INPUT DATA:
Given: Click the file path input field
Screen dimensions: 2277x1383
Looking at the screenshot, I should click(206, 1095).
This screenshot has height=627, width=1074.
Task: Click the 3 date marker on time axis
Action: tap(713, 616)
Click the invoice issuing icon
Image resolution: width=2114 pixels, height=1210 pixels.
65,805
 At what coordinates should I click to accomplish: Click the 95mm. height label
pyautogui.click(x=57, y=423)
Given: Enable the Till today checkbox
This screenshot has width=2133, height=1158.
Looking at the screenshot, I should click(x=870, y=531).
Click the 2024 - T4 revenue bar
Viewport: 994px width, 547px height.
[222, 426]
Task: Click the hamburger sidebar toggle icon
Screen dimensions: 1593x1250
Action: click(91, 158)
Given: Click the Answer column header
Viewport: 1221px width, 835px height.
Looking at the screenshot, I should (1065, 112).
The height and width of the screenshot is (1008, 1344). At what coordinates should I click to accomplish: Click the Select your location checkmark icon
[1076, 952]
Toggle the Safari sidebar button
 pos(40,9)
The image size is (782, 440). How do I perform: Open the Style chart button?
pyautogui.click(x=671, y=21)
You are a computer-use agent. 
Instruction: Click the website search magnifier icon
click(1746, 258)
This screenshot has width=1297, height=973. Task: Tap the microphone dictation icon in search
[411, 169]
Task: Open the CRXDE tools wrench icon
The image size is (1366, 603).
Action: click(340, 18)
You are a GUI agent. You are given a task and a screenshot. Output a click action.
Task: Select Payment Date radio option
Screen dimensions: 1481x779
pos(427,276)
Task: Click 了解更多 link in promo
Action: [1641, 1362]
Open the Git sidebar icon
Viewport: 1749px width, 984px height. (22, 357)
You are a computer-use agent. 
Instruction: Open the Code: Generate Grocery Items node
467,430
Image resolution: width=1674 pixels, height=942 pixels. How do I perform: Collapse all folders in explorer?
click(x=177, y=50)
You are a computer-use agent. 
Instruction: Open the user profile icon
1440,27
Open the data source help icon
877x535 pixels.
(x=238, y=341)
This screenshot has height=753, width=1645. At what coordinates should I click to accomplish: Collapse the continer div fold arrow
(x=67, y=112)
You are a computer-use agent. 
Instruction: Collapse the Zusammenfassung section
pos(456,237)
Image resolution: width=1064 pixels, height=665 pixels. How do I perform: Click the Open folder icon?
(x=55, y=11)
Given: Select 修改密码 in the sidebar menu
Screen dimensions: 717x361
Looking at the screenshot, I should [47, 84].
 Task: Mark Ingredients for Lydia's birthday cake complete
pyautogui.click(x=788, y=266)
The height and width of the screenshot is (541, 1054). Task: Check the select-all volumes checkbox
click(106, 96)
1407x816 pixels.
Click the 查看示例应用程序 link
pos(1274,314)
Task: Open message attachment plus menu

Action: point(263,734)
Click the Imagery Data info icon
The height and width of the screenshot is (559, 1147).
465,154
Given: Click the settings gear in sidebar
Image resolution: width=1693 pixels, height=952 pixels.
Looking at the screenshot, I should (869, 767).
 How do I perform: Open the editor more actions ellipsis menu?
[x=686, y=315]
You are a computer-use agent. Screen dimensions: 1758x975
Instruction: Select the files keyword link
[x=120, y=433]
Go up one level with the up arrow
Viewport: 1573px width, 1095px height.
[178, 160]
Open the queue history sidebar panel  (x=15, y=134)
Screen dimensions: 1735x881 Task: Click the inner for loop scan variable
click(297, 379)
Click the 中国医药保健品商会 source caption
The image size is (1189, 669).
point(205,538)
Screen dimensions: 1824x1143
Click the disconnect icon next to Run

WHAT YOU ARE ASKED TO DO:
Write the listing out again, exactly as shown above.

EXERCISE ANSWER:
Given: Click the file path input field
Screen dimensions: 2277x1383
Looking at the screenshot, I should click(206, 1095).
This screenshot has height=627, width=1074.
Task: Click the 3 date marker on time axis
Action: tap(713, 616)
Click the invoice issuing icon
Image resolution: width=2114 pixels, height=1210 pixels.
65,805
 At what coordinates should I click to accomplish: Click the 95mm. height label
pyautogui.click(x=57, y=423)
Given: Enable the Till today checkbox
This screenshot has width=2133, height=1158.
Looking at the screenshot, I should click(x=870, y=531).
Click the 2024 - T4 revenue bar
Viewport: 994px width, 547px height.
[222, 426]
Task: Click the hamburger sidebar toggle icon
Screen dimensions: 1593x1250
Action: click(91, 158)
Given: Click the Answer column header
Viewport: 1221px width, 835px height.
Looking at the screenshot, I should (1065, 112).
The height and width of the screenshot is (1008, 1344). At what coordinates should I click to accomplish: Click the Select your location checkmark icon
[1076, 952]
Toggle the Safari sidebar button
 pos(40,9)
The image size is (782, 440). How do I perform: Open the Style chart button?
pyautogui.click(x=671, y=21)
You are a computer-use agent. 
Instruction: Click the website search magnifier icon
click(1746, 258)
This screenshot has width=1297, height=973. Task: Tap the microphone dictation icon in search
[411, 169]
Task: Open the CRXDE tools wrench icon
The image size is (1366, 603).
Action: click(340, 18)
You are a GUI agent. You are given a task and a screenshot. Output a click action.
Task: Select Payment Date radio option
Screen dimensions: 1481x779
pos(427,276)
Task: Click 了解更多 link in promo
Action: [1641, 1362]
Open the Git sidebar icon
Viewport: 1749px width, 984px height. (22, 357)
You are a computer-use agent. 
Instruction: Open the Code: Generate Grocery Items node
467,430
Image resolution: width=1674 pixels, height=942 pixels. How do I perform: Collapse all folders in explorer?
click(x=177, y=50)
You are a computer-use agent. 
Instruction: Open the user profile icon
1440,27
Open the data source help icon
877x535 pixels.
(x=238, y=341)
This screenshot has height=753, width=1645. At what coordinates should I click to accomplish: Collapse the continer div fold arrow
(x=67, y=112)
You are a computer-use agent. 
Instruction: Collapse the Zusammenfassung section
pos(456,237)
Image resolution: width=1064 pixels, height=665 pixels. How do I perform: Click the Open folder icon?
(x=55, y=11)
Given: Select 修改密码 in the sidebar menu
Screen dimensions: 717x361
Looking at the screenshot, I should [47, 84].
 Task: Mark Ingredients for Lydia's birthday cake complete
pyautogui.click(x=788, y=266)
The height and width of the screenshot is (541, 1054). Task: Check the select-all volumes checkbox
click(106, 96)
1407x816 pixels.
Click the 查看示例应用程序 link
pos(1274,314)
Task: Open message attachment plus menu

Action: point(263,734)
Click the Imagery Data info icon
The height and width of the screenshot is (559, 1147).
465,154
Given: Click the settings gear in sidebar
Image resolution: width=1693 pixels, height=952 pixels.
Looking at the screenshot, I should (869, 767).
 How do I perform: Open the editor more actions ellipsis menu?
[x=686, y=315]
You are a computer-use agent. Screen dimensions: 1758x975
Instruction: Select the files keyword link
[x=120, y=433]
Go up one level with the up arrow
Viewport: 1573px width, 1095px height.
[178, 160]
Open the queue history sidebar panel  (x=15, y=134)
Screen dimensions: 1735x881 Task: Click the inner for loop scan variable
click(297, 379)
Click the 中国医药保健品商会 source caption
The image size is (1189, 669).
point(205,538)
Screen dimensions: 1824x1143
Click the disconnect icon next to Run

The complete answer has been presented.